# Field methods
From 17 October to 4 November 2015 (just after prebasic molt; McGraw and Hill 2004), we captured 95 (n = 45 female and n = 50 male) house finches from 4 different sites in the Phoenix, Arizona metropolitan area: 2 urban (Arizona State University [ASU]— Tempe campus, downtown Phoenix residence) and 2 rural (Estrella Mountain and South Mountain regional parks), which differ significantly in both land-use/land-cover metrics and human population density (see Giraudeau et al. 2014 for additional site details). We maintained wire feeders with black oil sunflower seeds for 1 week prior to trapping, and birds were captured using basket traps hung around feeders. At capture, each bird was banded with a numbered US Geological Survey (USGS) tag for identification and examined visually (by P.H. and B.E.S.) to determine sex based on plumage coloration (Hill 2002). Age of these birds could not be determined at the time of this study because all finches were in adult plumage.
Body mass was determined to the nearest 0.1 g using a digital scale (Smart Weigh, Chestnut Ridge, NY), and tarsal bone length was measured to the nearest 0.1 mm using digital calipers (Neiko Tools, Homewood, IL) so that we could also evaluate body condition as the residuals saved from a linear regression between tarsus length and body mass (F1,93 = 10.15, P = 0.002; sensu Toomey and McGraw 2009; Burtka and Grindstaff 2015; Trigo and Mota 2014). Birds were inspected visually (by P.H. and B.E.S.) and scored for poxvirus infections, but poxvirus prevalence was very low in this study (n = 3 birds), so pox infection prevalence and severity were not included in further analyses. All birds were processed at the ASU-Tempe campus and photographed to obtain color metrics. A Sony Cyber-Shot DSC-W800 was used to take photos in a dark room and with consistent flash settings, subject distance, camera presets, and background (gray scale photography card; Hasegawa et al. 2014). Each plumage patch of carotenoid coloration (crown, breast, and rump in males; same patches in females when red/orange/yellow color was present there) was photographed twice, and images were analyzed in Adobe Photoshop CS6 (Adobe Systems, San Jose CA, USA). We selected carotenoid color patches using the quick selection tool in Photoshop and obtained patch size (in pixels) and red-green-blue (RGB) values using the Histogram window (Giraudeau et al. 2013). Hue, saturation, and brightness values were computed from corresponding RGB values using the “Color Picker” function. A size standard (of known area) was included in each photograph in order to convert number of pixels to square millimeters. Females that lacked visible patches of red/orange/yellow plumage pigmentation were not photographed or analyzed for hue, saturation, and brightness.
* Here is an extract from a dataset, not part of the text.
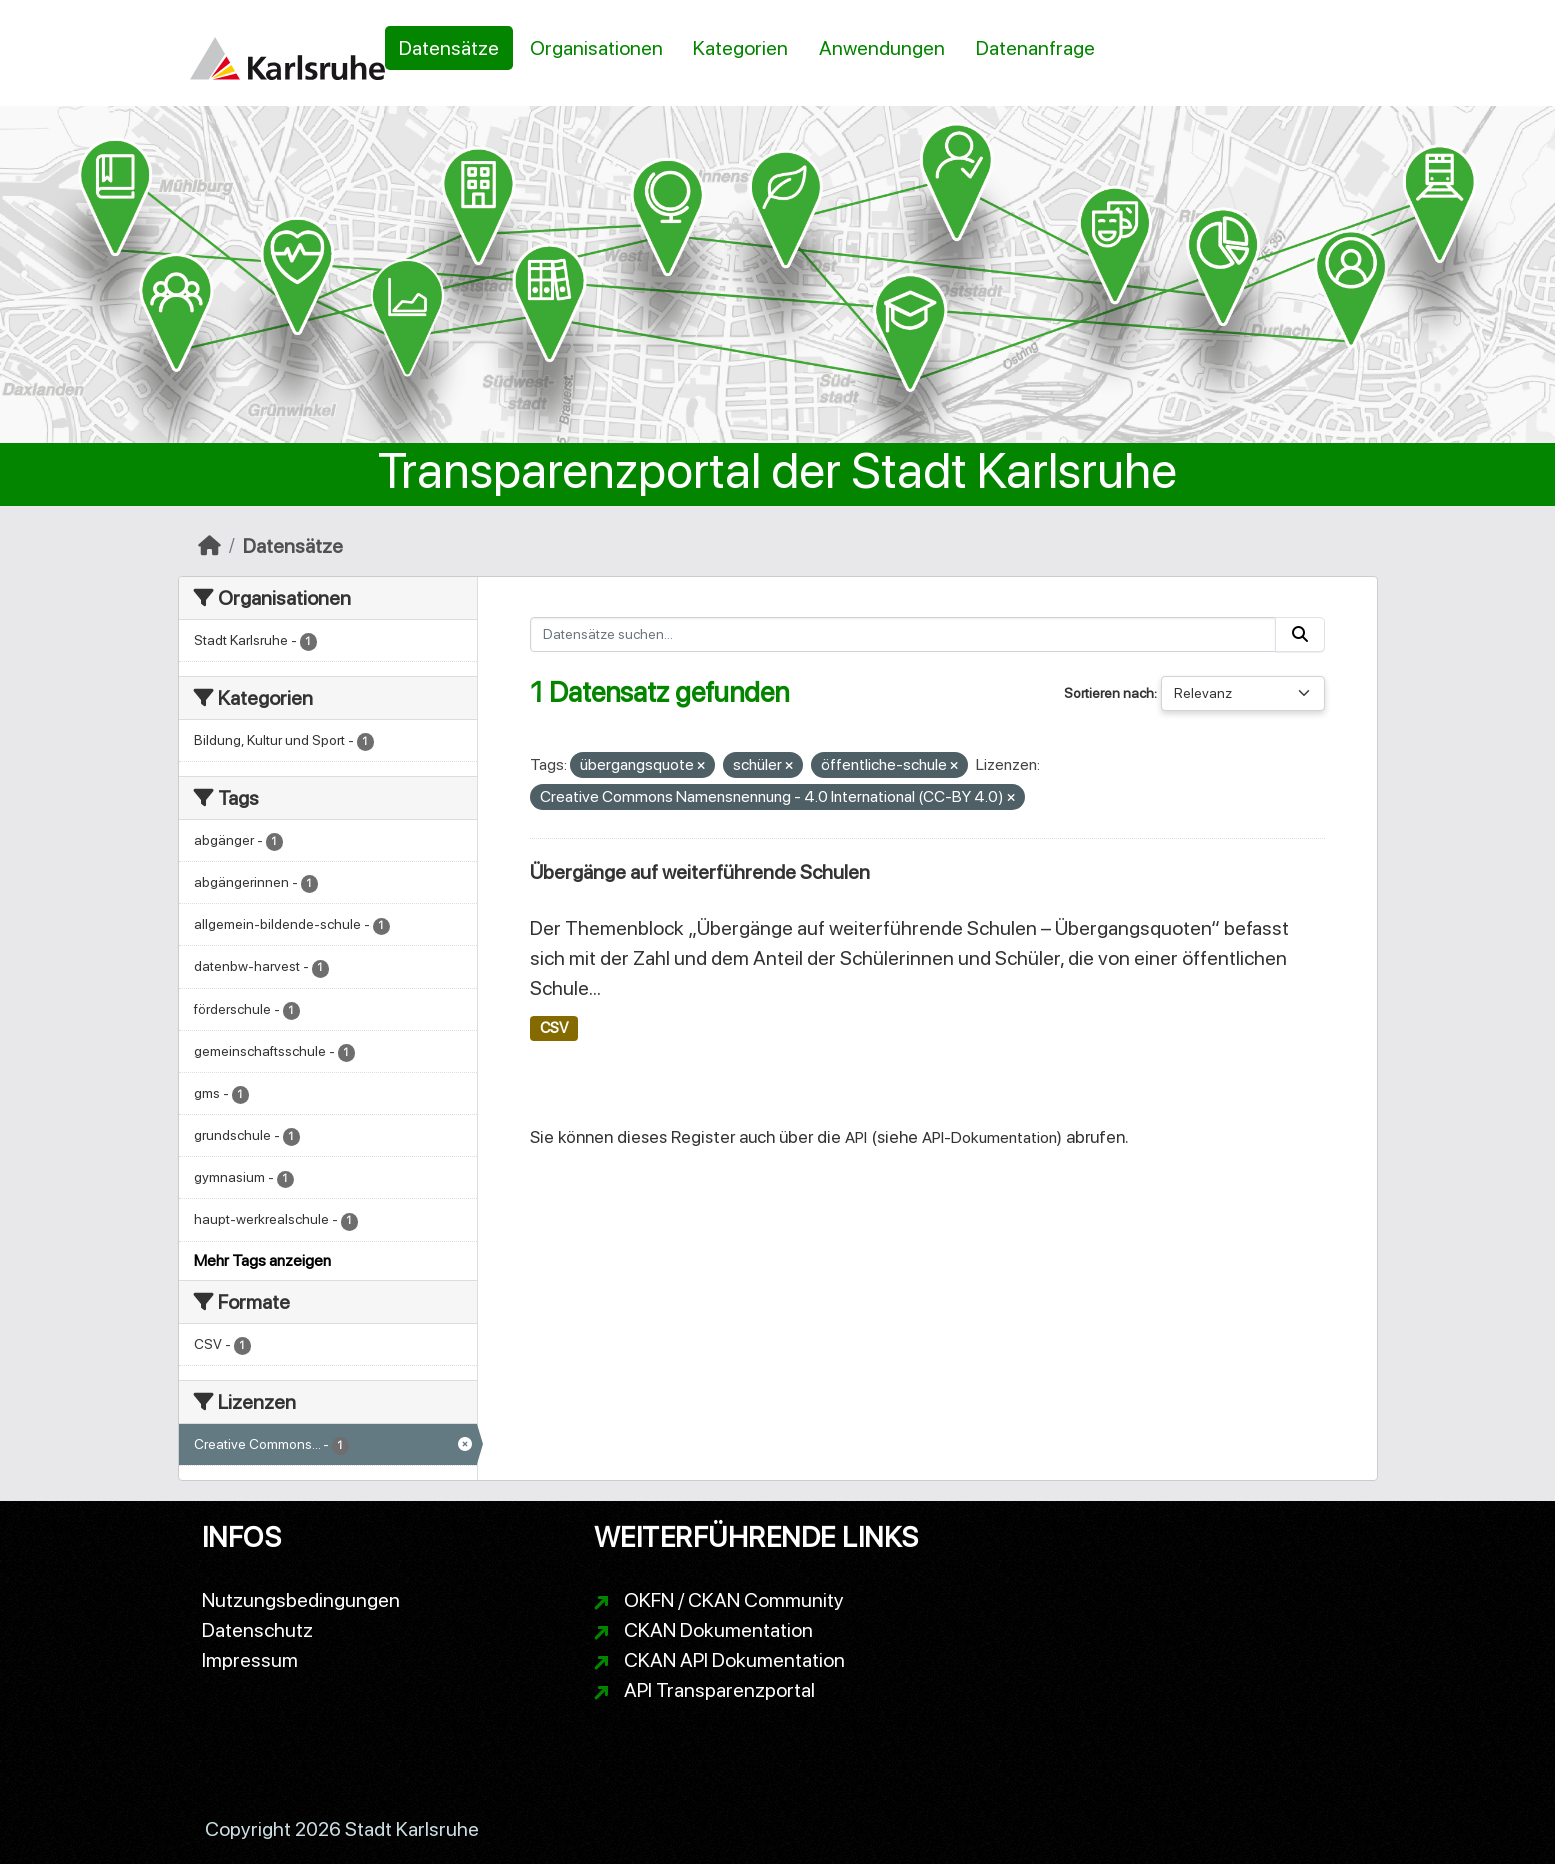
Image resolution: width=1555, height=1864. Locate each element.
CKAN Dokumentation (718, 1630)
# Quantification of coccidian endoparasitism
After being photographed, birds were individually housed in small cages with ad libitum access to seed and water within an indoor vivarium on the ASU-Tempe campus. Due to the diel shedding cycle of coccidian gametes (i.e., in the late afternoon and early evening; Brawner et al. 2000), we housed finches until 16:30 h, at which point we changed the paper in each bird’s housing cage and returned to the housing room at 17:30 h to scrape small (ca. 0.25 g) fecal samples from the cage paper into 1.5 mL screw cap Eppendorf tubes containing 1 mL of 2.2% potassium dichromate. Samples were stored in the dark at room temperature until analysis (1–2 months later). We measured presence and severity of coccidian infection using standard fecal float and microscope slide preparations (Brawner and Hill 1999; Giraudeau et al. 2014). Following prior work (Brawner et al. 2000; Surmacki and Hill 2014), coccidian oocyst number was estimated under a light microscope using a logarithmic scale (presence of no oocysts = a score of 0; 1–10 occysts = 1; 11–100 occysts = 2; 101–1,000 oocysts = 3; 1,001–10,000 occysts = 4; > 10,000 oocysts = 5). Samples were prepared and scored at random by 2 observers (B.E.S. and Emily Hopkins) and identified only by individual band number to avoid observer bias.